▸ TRY IT:
Please restate word for word each line from the one containing "Task: Click the" to the last line of the records below, and drop the pictures.

== TASK INPUTS ==

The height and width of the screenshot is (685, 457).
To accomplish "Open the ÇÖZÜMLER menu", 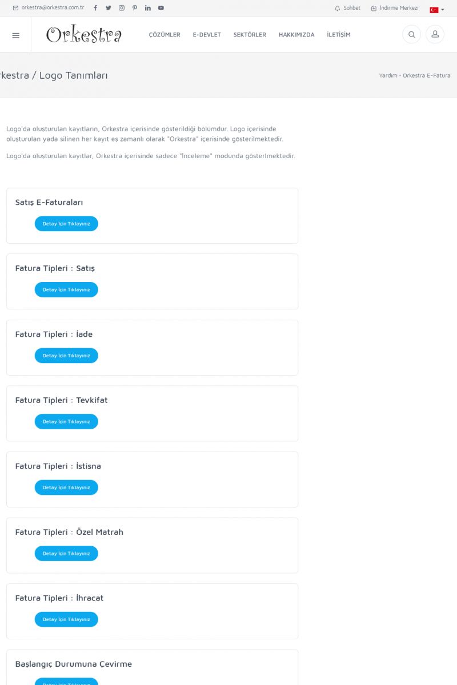I will (x=165, y=35).
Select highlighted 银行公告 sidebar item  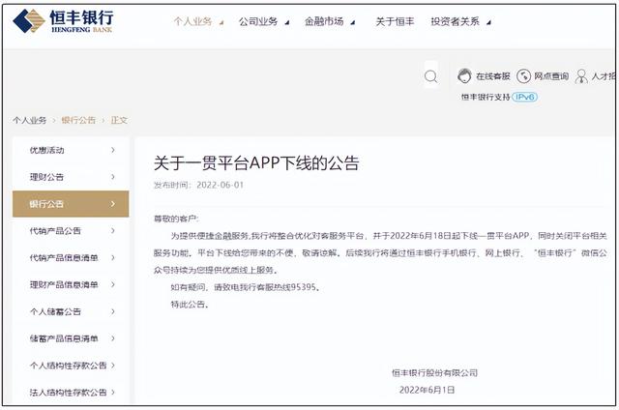(x=71, y=204)
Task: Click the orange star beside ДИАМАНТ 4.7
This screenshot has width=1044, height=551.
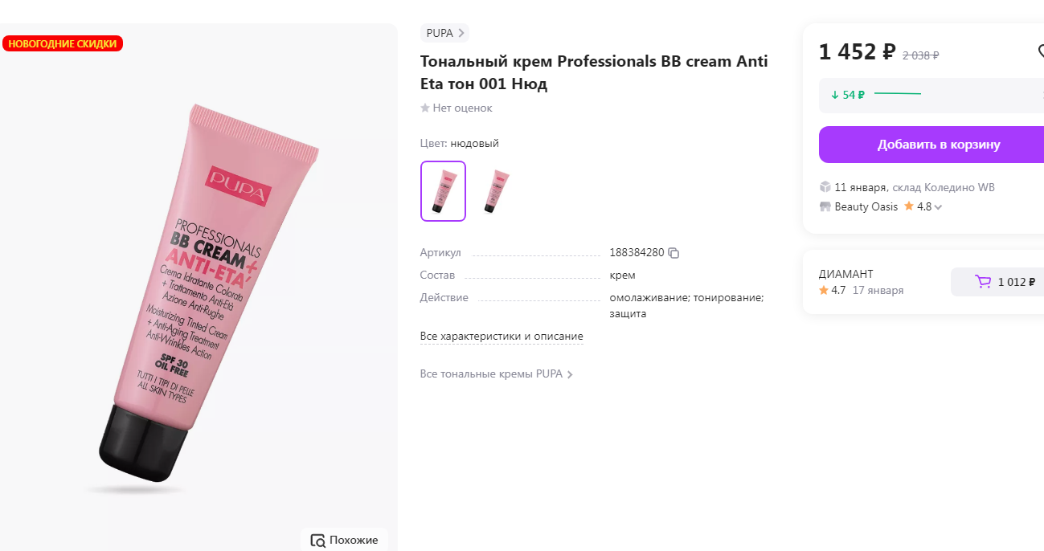Action: (x=825, y=291)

===

▸ REPLY:
Task: Click the orange star beside ДИАМАНТ 4.7
This screenshot has width=1044, height=551.
Action: (x=825, y=291)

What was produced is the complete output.